Subject: Re: Interrupt, interrupt threads, continuations, and kernel lwps
To: jonathan@dsg.stanford.edu, Jason Thorpe <thorpej@shagadelic.org>
From: Andrew Doran <ad@netbsd.org>
List: tech-kern
Date: 02/22/2007 16:44:58
On Wed, Feb 21, 2007 at 09:48:25PM -0800, Bill Studenmund wrote:
> On Wed, Feb 21, 2007 at 05:57:41PM -0800, jonathan@dsg.stanford.edu wrote:
> >
> > In message <20070221234224.GF26468@netbsd.org>,
> > Bill Studenmund writes:
> >
> > >On Wed, Feb 21, 2007 at 10:51:03PM +0000, Andrew Doran wrote:
> >
> > >> What I want to do will on x86 add 29 arithmetic instructions to the
> > >> interrupt path (as of now).
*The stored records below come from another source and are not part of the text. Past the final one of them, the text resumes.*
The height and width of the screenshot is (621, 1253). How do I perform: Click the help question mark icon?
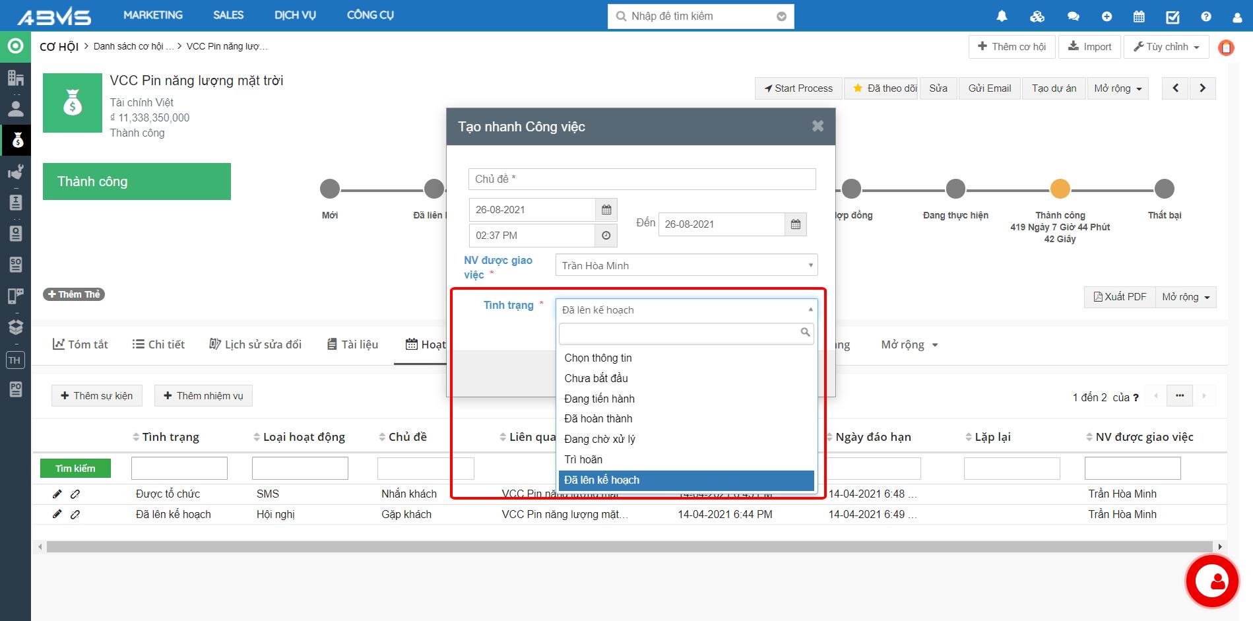click(x=1206, y=16)
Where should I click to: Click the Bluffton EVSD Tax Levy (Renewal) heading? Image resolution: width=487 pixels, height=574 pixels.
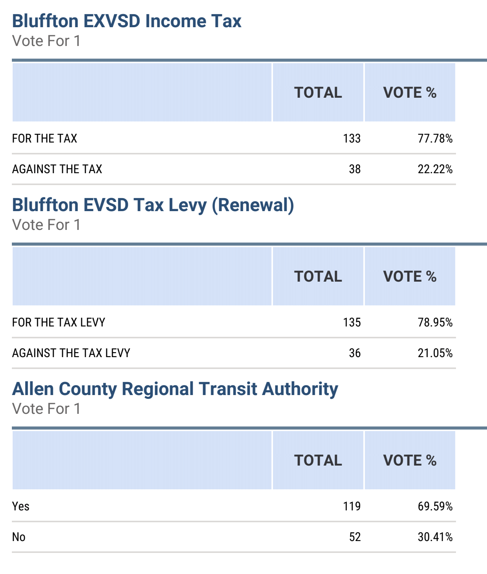(x=153, y=205)
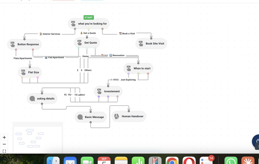Click the Human Handover headset icon

pyautogui.click(x=117, y=116)
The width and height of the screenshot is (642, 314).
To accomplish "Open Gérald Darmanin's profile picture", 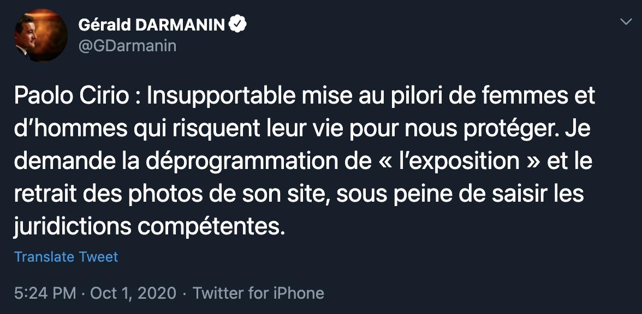I will tap(37, 36).
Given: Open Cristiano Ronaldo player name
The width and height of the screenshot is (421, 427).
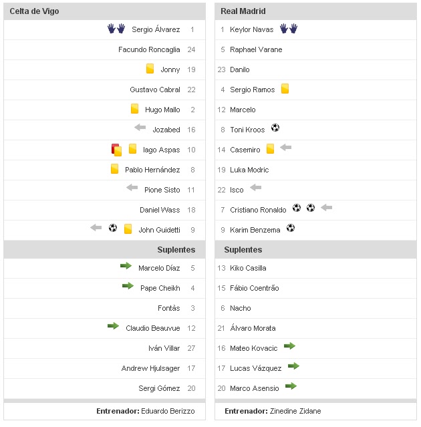Looking at the screenshot, I should coord(258,210).
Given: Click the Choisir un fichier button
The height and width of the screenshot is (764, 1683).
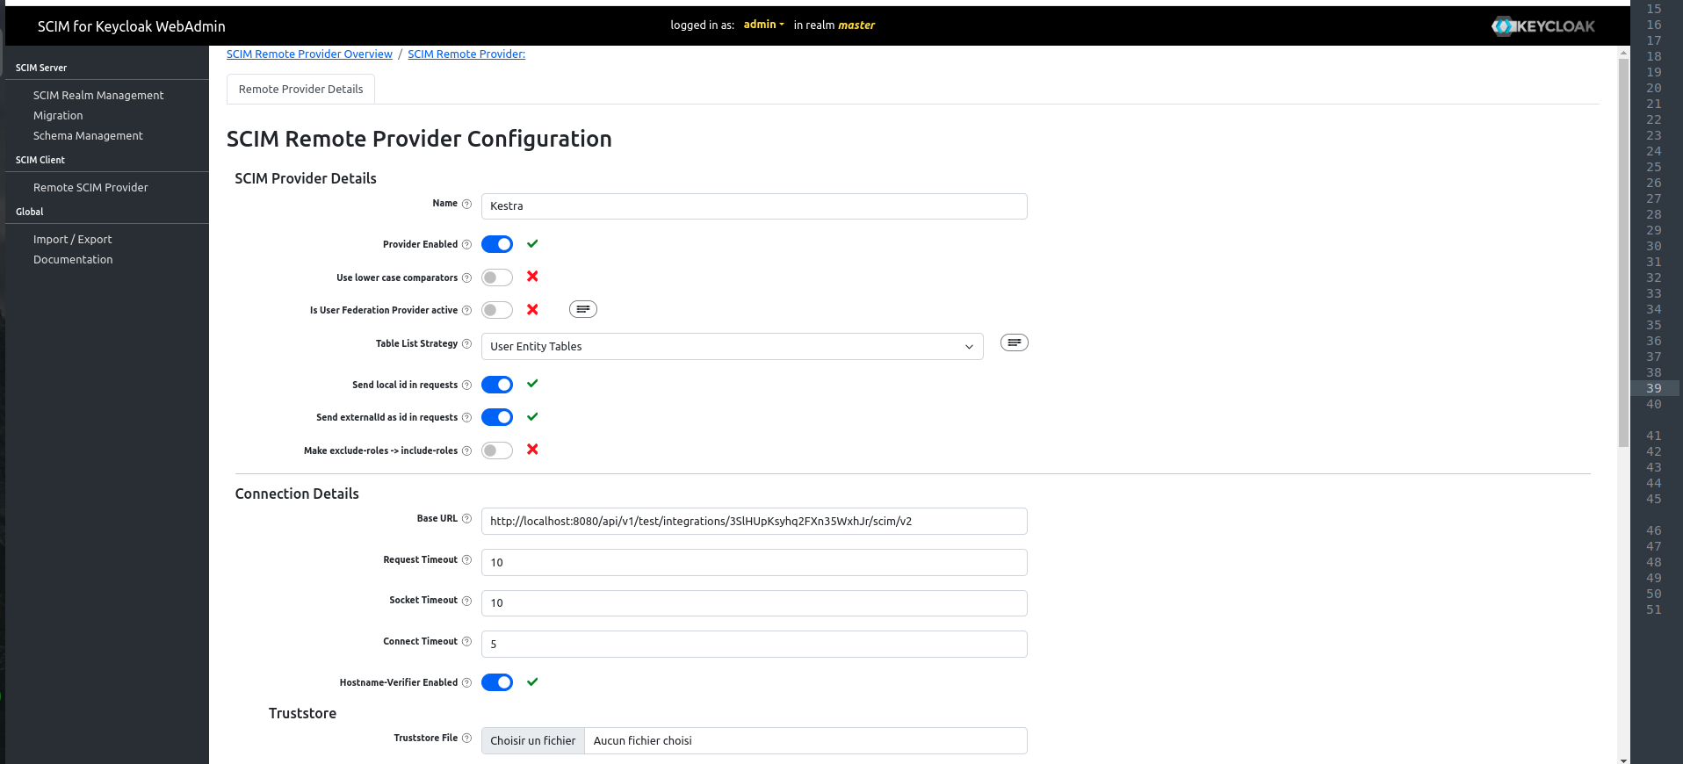Looking at the screenshot, I should pyautogui.click(x=532, y=741).
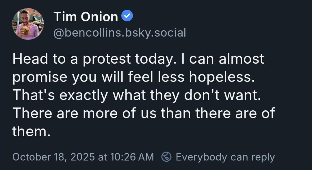Click the line "That's exactly what they don't want."
The height and width of the screenshot is (170, 312).
tap(136, 95)
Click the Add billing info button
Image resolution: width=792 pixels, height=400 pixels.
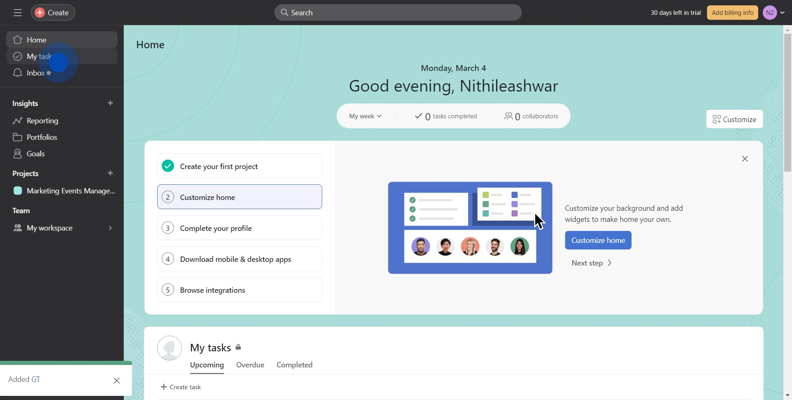pyautogui.click(x=732, y=13)
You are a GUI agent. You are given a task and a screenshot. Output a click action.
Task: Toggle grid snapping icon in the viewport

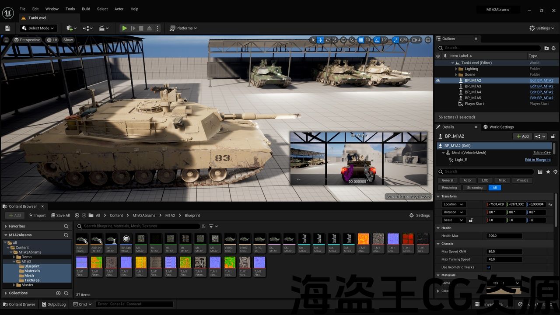pos(361,40)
That's means in the common, non blocking case,
> > >> it's ~free. I'd be pretty bummed if we undo some of that and the reasoning
> > >> for doing so is to make the system a better fit for ~20 year old systems.
> >
> > Andrew, just what will trigger the blocking (expensive) case?
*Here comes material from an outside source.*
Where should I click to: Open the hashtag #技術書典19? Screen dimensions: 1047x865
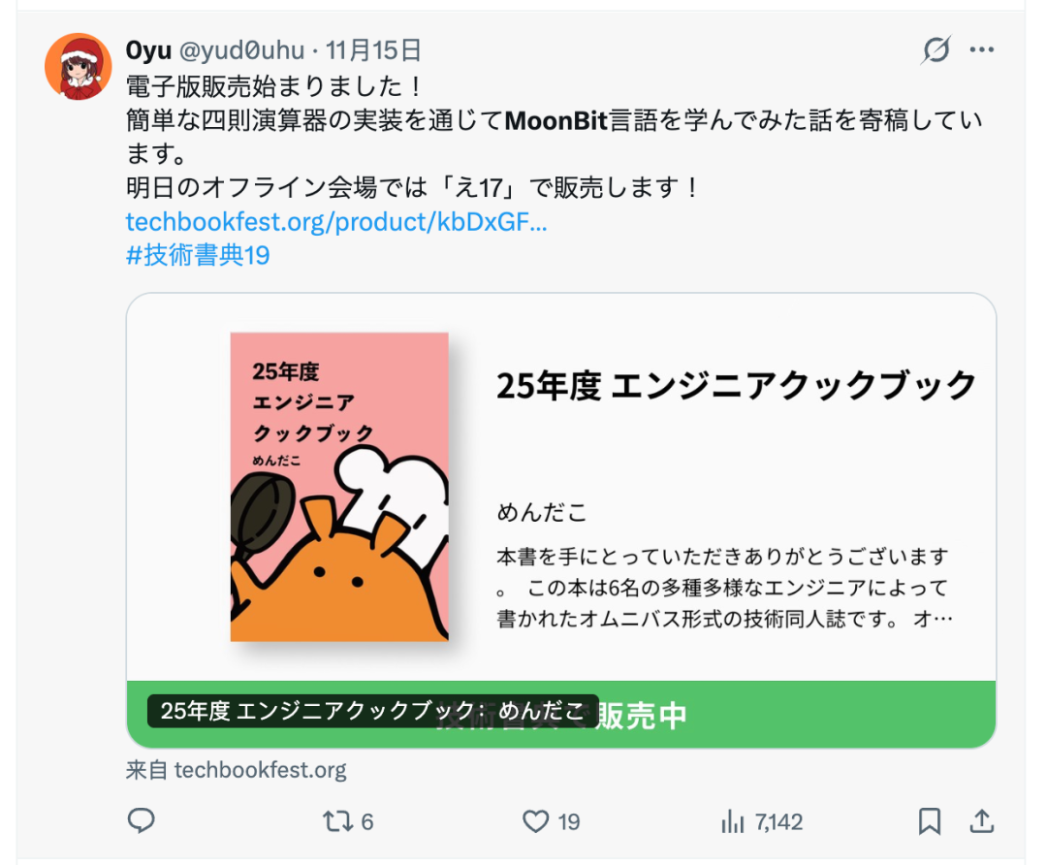point(198,255)

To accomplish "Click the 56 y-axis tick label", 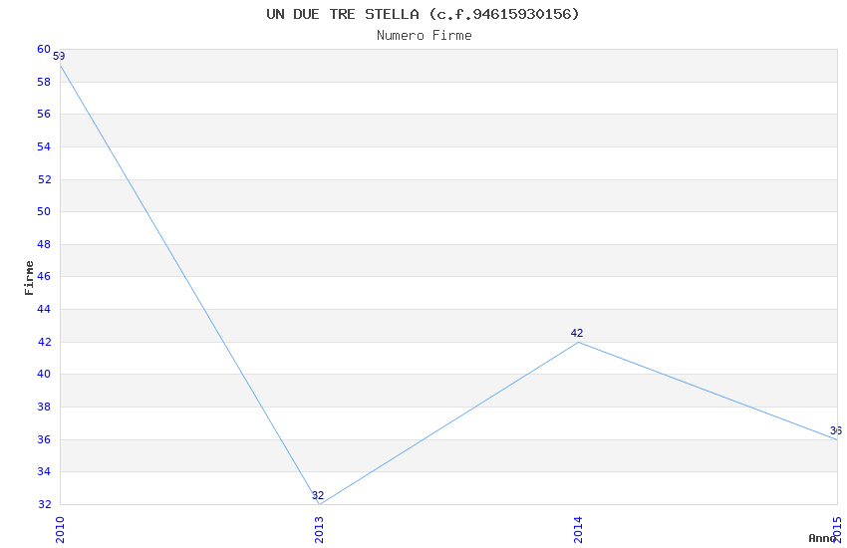I will (44, 115).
> > And how expensive is it?
>
> I'm not Andy, but as I understand it (and I mention this so I'll be
> corrected if I'm wrong), the blocking case would be where another CPU
> holds the mutex you need to acess the hardware. i.e. CPU 3 is configuring
> a piece of hardware then CPU 2 receives an interrupt from that device.
In that case, CPU2 would busy-wait until it gets the mutex. Blocking
unconditionally would be expensive. In order to be able to release a mutex
without using atomic instructions, we actually can't easily block while a
running LWP holds it. They block in two cases:
- the owner is not running on a CPU anywhere in the system
- the owner is spinning on the kernel_lock; we yield to prevent deadlock
In most cases blocking should be the exception to the rule, but there are
situations where that kind of approach would kill us with context switching,
so in the interim we still need to ability to do:
s = splfoo();
mutex_enter(&foo_mutex);
... do something ...
mutex_exit(&foo_mutex);
splx(s);
Longer term we need to deal with those kinds of concurrency problems on a
case-by-case basis.
The reader / writer locks always use blocking to synchronize, so they're not
really useful for synchronization from an interrupt handler. At a minimum,
you don't want to try and grab a write hold on the lock from an ISR; there
could be lots of readers to drain out before it's acquired.